5. CAMShift vs. MeanShift

Feature

MeanShift

CAMShift

Window size

Fixed

Adaptive

Angle

Not supported

Supports rotation

Tracking accuracy

Moderate

Higher, more adaptive

Applications

Static targets

Complex motion, rotating targets

CAMShift is an upgrade over MeanShift, better handling target deformation, rotation, and distance changes—well-suited for real-world scenarios.

6. Extensions and Practice

  • Adjust the inRange thresholds to track green or blue targets

  • Combine with live camera input to build a real-time color-based tracking system

7. Advanced: Interactive ROI Selection and Auto-Adjusting HSV Thresholds

As in the previous section, this project can also use mouse interaction to select the ROI and automatically adjust HSV thresholds.

Run cv_6_camshift_auto.py for the modified code.

cd ~/ai-lab-kit/opencv_python
python3 cv_6_camshift_auto.py

When you run the program, the first frame of the video will be displayed, and you will be asked to select a Region of Interest (ROI) with the mouse.

Drag the mouse to draw a rectangle around the target object, then press Enter or Space to confirm the selection. Press Esc to cancel the selection.

After selecting the ROI, a window named CAMShift Tracker will appear.
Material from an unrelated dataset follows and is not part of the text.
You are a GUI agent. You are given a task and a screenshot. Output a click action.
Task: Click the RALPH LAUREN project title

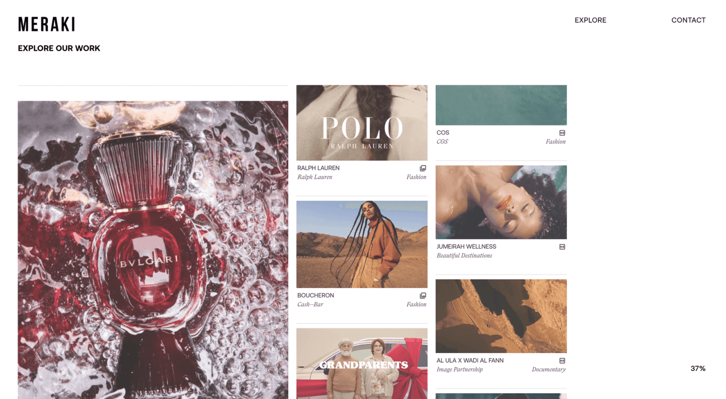pos(318,168)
The selected object will be tracked with a green rotated rectangle, and the tracking window will automatically adapt its position, size, and orientation as the object moves.

To stop the program:

  • Press the q key on the keyboard

  • Or close the display window using the close button (X)

After exiting, the video playback stops and all OpenCV windows are closed.
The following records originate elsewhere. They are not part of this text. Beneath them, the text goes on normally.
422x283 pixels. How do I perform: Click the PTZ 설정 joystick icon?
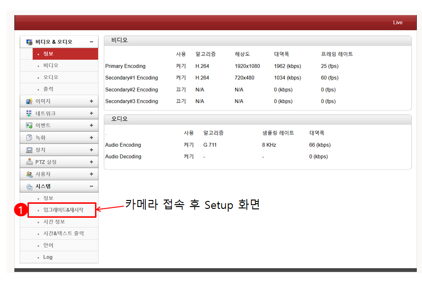[29, 162]
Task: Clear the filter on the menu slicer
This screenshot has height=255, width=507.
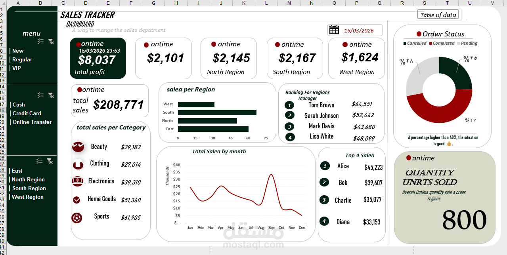Action: tap(50, 41)
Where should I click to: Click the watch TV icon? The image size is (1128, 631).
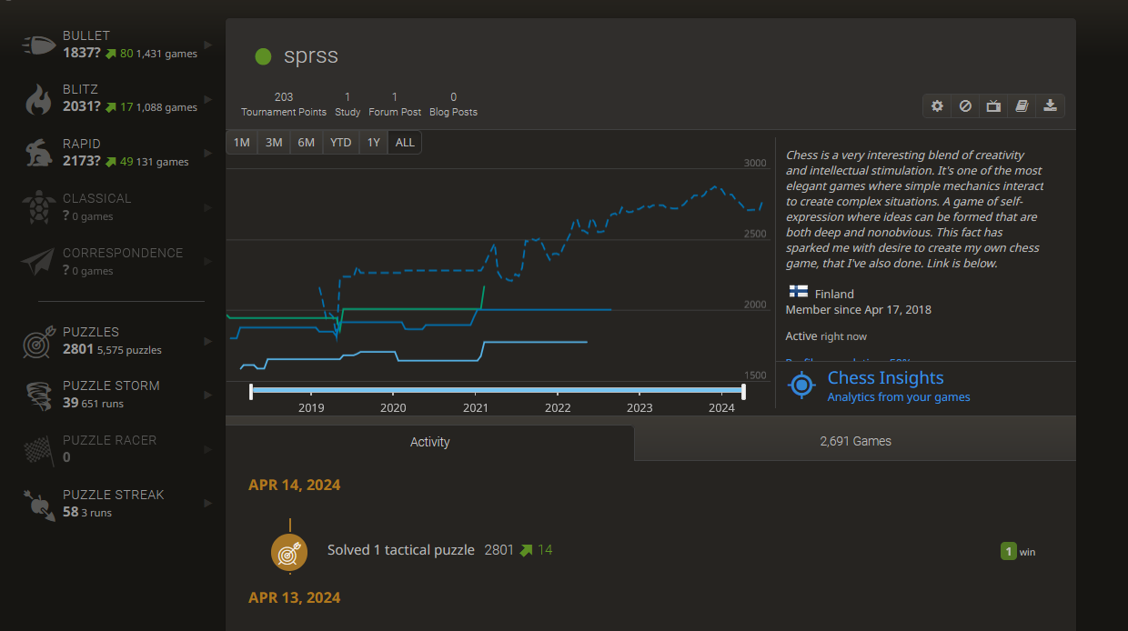[993, 106]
hsv0 = cv2.cvtColor(frame, cv2.COLOR_BGR2HSV)
roi_hsv = hsv0[y:y + h, x:x + w]

# Split ROI HSV channels
h_roi = roi_hsv[:, :, 0]
s_roi = roi_hsv[:, :, 1]
v_roi = roi_hsv[:, :, 2]

# Use percentiles to get robust ranges (ignore outliers)
h_low, h_high = np.percentile(h_roi, [5, 95])
s_low, s_high = np.percentile(s_roi, [5, 95])
v_low, v_high = np.percentile(v_roi, [5, 95])

# Add padding so the range is not too tight
pad_h, pad_s, pad_v = 10, 20, 20

lower = np.array([
   max(int(h_low) - pad_h, 0),
   max(int(s_low) - pad_s, 0),
   max(int(v_low) - pad_v, 0)
], dtype=np.uint8)

upper = np.array([
   min(int(h_high) + pad_h, 180),
   min(int(s_high) + pad_s, 255),
   min(int(v_high) + pad_v, 255)
], dtype=np.uint8)

# Mask ONLY the ROI (do not use the whole frame mask)
roi_mask = cv2.inRange(roi_hsv, lower, upper)

...